I've been going through different rotations of two-qubit states and noticed the states

$$ |00\rangle+|01\rangle+|10\rangle-|11\rangle\\ |00\rangle+|01\rangle-|10\rangle+|11\rangle\\ |00\rangle-|01\rangle+|10\rangle+|11\rangle\\ |00\rangle-|01\rangle-|10\rangle-|11\rangle. $$

They appear instead of the four Bell states for particular initial conditions and rotations. I've written down reduced density matrices for the single qubit for those states - they are identities, just like Bell states and they seem like unfactorizable states. I couldn't find much info on these states. Perhaps someone could suggest resources or papers on these states or tell how they relate to Bell states and to entanglement in general. For example, can we perform some interesting things like teleportation or use them as some resource?

Answer 1

The four states are equivalent to Bell states under local unitaries. Consequently, they exhibit many properties of the Bell states. In particular, they can be used for many quantum protocols, such as quantum teleportation, that use entanglement as a resource.

We can see this by doing the following calculation.
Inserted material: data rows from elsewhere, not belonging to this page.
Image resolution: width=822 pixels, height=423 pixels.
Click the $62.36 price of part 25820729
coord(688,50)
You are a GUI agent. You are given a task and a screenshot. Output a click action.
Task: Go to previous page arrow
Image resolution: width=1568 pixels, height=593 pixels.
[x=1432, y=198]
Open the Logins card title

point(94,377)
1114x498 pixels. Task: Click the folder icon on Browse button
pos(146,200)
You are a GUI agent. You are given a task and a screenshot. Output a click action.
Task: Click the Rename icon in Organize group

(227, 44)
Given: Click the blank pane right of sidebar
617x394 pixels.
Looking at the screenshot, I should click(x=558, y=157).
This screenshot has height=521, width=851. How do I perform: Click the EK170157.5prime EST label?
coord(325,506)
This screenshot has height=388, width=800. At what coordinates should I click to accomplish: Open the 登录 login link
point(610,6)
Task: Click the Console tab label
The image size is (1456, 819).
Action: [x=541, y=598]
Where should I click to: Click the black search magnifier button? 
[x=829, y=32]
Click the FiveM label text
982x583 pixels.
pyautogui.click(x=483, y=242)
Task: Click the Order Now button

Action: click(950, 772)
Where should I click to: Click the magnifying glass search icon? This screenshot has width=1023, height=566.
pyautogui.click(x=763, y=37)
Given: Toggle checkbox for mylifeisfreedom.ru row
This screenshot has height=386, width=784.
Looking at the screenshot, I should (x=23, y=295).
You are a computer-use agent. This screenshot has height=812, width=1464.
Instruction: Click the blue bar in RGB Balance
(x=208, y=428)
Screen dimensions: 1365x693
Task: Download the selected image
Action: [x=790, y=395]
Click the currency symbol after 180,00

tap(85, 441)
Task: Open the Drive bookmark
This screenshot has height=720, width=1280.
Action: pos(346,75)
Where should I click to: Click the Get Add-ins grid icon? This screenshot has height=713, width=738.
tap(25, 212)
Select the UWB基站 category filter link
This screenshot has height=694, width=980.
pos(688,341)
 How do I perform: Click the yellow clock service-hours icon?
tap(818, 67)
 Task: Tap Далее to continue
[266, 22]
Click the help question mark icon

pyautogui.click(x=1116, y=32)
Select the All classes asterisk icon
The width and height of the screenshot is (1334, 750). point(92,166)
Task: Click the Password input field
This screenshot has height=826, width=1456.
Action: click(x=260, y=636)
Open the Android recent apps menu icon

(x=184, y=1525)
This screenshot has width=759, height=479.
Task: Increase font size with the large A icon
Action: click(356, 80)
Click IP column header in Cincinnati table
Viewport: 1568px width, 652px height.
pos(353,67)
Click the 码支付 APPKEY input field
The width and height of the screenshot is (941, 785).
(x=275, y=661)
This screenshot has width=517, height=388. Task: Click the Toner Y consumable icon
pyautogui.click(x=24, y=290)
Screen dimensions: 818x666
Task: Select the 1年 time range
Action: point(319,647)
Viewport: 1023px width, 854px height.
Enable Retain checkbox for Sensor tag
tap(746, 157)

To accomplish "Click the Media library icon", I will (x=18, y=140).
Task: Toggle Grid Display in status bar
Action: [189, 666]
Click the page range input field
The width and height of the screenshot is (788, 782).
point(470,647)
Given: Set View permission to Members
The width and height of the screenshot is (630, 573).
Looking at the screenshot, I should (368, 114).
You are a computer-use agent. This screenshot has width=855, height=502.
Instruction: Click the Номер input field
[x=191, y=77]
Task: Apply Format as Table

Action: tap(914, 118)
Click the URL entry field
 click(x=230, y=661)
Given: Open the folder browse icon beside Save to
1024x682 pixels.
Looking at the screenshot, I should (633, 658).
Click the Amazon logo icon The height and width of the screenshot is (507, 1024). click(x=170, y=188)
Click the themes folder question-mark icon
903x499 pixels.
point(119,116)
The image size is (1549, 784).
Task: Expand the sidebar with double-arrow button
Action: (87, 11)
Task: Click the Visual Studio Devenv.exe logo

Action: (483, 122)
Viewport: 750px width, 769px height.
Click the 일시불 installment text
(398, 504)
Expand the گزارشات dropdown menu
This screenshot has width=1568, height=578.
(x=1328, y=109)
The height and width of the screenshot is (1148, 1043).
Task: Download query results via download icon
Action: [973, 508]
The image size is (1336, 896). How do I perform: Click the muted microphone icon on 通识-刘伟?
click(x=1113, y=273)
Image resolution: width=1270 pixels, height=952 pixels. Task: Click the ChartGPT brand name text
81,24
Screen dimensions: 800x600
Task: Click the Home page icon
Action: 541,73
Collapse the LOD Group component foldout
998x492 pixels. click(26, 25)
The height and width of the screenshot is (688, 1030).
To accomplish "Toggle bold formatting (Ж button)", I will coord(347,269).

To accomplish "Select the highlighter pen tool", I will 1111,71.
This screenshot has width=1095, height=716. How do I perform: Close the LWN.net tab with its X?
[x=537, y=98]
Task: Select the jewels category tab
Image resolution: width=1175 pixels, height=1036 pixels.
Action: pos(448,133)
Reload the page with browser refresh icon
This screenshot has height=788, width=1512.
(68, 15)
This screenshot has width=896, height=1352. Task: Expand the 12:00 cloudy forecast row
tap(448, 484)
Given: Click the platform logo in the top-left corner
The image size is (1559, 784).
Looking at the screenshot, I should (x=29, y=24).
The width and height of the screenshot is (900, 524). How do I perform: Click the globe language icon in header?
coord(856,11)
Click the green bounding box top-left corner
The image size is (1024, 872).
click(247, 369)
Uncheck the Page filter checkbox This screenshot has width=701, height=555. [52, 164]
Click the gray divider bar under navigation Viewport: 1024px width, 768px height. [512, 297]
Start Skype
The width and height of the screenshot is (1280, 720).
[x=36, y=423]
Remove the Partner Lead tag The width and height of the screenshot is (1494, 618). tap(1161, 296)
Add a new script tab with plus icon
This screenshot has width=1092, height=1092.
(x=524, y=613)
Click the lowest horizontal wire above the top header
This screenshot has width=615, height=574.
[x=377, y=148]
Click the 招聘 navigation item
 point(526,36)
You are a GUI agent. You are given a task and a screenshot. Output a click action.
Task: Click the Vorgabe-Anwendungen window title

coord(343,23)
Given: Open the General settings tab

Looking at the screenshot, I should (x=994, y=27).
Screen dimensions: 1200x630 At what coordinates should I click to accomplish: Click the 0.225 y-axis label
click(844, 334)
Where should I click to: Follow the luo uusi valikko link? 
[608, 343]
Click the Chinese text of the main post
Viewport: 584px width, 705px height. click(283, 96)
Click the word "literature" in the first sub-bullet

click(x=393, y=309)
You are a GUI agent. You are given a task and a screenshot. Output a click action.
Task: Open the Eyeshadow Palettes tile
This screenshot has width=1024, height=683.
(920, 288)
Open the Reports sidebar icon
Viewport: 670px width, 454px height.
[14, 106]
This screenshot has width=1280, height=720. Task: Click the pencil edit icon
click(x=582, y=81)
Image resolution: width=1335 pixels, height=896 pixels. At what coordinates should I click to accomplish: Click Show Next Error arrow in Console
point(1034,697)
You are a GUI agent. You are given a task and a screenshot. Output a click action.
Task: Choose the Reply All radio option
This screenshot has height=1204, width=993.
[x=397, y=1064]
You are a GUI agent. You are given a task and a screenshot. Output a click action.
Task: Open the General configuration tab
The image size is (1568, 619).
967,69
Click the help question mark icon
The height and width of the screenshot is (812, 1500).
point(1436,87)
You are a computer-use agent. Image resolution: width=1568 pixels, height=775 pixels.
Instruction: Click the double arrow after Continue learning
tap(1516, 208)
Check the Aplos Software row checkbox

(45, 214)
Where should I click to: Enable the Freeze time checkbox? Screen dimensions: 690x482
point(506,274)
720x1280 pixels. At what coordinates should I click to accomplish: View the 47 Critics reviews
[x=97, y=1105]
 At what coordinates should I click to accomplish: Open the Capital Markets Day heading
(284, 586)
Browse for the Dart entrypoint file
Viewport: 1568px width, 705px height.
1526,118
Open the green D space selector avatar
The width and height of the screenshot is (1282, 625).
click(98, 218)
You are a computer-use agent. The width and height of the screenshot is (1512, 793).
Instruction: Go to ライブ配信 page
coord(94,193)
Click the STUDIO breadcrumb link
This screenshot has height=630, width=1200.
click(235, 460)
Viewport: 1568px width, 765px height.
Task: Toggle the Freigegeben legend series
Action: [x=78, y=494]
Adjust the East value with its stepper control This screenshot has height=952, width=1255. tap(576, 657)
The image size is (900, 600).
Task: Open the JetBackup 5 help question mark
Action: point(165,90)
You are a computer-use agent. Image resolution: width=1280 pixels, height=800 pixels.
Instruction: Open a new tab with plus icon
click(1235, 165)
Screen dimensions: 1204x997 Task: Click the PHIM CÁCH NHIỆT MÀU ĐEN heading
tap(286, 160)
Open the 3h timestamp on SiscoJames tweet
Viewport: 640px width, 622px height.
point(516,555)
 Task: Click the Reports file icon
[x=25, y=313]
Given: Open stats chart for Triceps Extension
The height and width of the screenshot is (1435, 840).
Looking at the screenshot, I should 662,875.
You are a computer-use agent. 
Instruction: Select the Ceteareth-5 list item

Let's denote the four states in the question as $$ |\alpha_{ab}\rangle = \frac12(|00\rangle+(-1)^a|01\rangle+(-1)^b|10\rangle+(-1)^{1+a+b}|11\rangle)\tag1 $$ and the Bell states as $$ |\beta_{ab}\rangle = \frac{1}{\sqrt2}(|0a\rangle+(-1)^b|1\overline{a}\rangle)\tag2 $$ where $a,b\in\{0,1\}$ and $\overline{a}=1-a$. Then $$ \begin{align} I\otimes H|\beta_{ab}\rangle&=\frac{1}{\sqrt2}(|0\rangle H|a\rangle+(-1)^b|1\rangle H|\overline{a}\rangle)\tag3\\ &=\frac12\left(|0\rangle[|0\rangle+(-1)^a|1\rangle]+(-1)^b|1\rangle[|0\rangle+(-1)^{1-a}|1\rangle]\right)\tag4\\ &=\frac12\left(|00\rangle+(-1)^a|01\rangle+(-1)^b|10\rangle+(-1)^{1-a+b}|11\rangle\right)\tag5\\ &=|\alpha_{ab}\rangle\tag6 \end{align} $$ where we used $(-1)^{-a}=(-1)^a$ in the last step before substituting from $(1)$.